The Catalogue of Life (CoL) delivers a standard set of data for every known species. These data are drawn from an array of participating taxonomic databases. Currently, the majority of these sources are the appropriate Global Species Databases (GSDs) - that is, databases containing worldwide coverage of all the species within one taxon. GSDs are not available for all taxa, so some sources are Regional Species Databases (RSDs). The Australian Faunal Directory, the Integrated Taxonomic Information Service (ITIS) and Species Fungorum are unusual in that they supply the Catalogue of Life with some taxonomic sectors of GSD status as well as regional datasets (RSDs) for other groups. Below, we use the name 'Source Database' for both GSD and RSD.

Species 2000 has defined ten field groups to be the standard set of data for each species (or infraspecific taxon if present).

1. Accepted Scientific Name linked to References (obligatory)
2. Synonym(s) linked to Reference(s) (obligatory, as appropriate)
3. Common Name(s) linked to Reference(s) (optional)
4. Latest taxonomic scrutiny (obligatory)
5. Source Database (obligatory)
6. Additional Data (optional)
7. Family name (obligatory)
8. Classification above family, and highest taxon (obligatory, as appropriate)
9. Distribution (optional)
10. Reference(s)

Some of the source databases additionally supply subspecies or varieties. The same dataset is used for each of these. Currently, Source Databases provide all of the obligatory field groups but not all of them provide the optional field groups.

Additional information will be available either within the appropriate Source Database, or through hyperlinks to other databases.

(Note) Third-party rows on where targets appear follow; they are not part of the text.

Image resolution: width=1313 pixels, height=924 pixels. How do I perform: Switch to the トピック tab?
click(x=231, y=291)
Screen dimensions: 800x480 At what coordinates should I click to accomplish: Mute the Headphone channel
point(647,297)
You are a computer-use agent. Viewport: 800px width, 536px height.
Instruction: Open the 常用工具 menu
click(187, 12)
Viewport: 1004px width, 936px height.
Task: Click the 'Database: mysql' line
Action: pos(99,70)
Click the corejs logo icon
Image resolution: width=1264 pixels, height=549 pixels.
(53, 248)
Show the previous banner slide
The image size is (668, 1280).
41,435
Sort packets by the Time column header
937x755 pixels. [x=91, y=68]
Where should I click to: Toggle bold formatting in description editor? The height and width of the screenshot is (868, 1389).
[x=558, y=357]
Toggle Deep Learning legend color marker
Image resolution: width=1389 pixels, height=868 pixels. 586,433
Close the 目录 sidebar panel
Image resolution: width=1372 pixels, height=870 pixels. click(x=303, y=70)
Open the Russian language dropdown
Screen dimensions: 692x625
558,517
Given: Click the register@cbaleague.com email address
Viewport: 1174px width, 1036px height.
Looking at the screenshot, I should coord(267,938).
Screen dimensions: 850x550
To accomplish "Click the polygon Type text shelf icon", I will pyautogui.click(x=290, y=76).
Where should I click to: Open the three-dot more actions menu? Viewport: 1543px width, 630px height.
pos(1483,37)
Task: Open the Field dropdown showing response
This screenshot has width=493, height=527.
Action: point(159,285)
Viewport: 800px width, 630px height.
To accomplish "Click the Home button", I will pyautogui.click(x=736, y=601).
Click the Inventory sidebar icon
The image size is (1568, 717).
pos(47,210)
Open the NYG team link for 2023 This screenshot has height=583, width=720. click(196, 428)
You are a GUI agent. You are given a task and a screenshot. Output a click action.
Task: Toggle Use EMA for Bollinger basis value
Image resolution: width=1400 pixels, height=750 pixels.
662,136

1. Accepted Scientific Name

The Accepted, Valid or Correct scientific name (terminology for this name varies between the Codes of Nomenclature; in the CoL we use the term 'Accepted') is that currently accepted for the species or infraspecific taxon (subspecies or variety). Two variants of NameStatus are possible in databases: 'Accepted name' or 'Provisionally accepted name'.
'Accepted name' is the name currently accepted for the species by the compiler or editor of the dataset as a quality taxonomic opinion.
'Provisionally accepted name' is the name currently accepted for the species by the dataset compiler, but with some element of taxonomic or nomenclatural doubt.

Style of author-string depends on nomenclatural traditions for different phyla.

In the case of Virus Names, the genus is placed in the Genus field, and the polynomial species name is placed in the SpecificEpithet field. Virus species names have no official author.

At least one reference is given. It may be the original (validating) publication of the taxon name or new name combination - Nomenclatural Reference (defined below) - or one or more references that accept this species in the same taxonomic status, and with the same name - Taxonomic Acceptance Reference(s).


2. Synonym(s)

The list of Synonyms can include from 0 to many species or infraspecific names, which are given a Species 2000 synonymic status (NameStatus). The three possibilities below give the information sufficient for clear synonymic indexing, but do not give the full nomenclatural details, as these differ markedly in structure and context across different phyla. It is therefore necessary to 'translate' the very varied sorts of synonymic status in the source databases to create a uniform, accurate, but broad set of synonymic links for use in the Catalogue of Life.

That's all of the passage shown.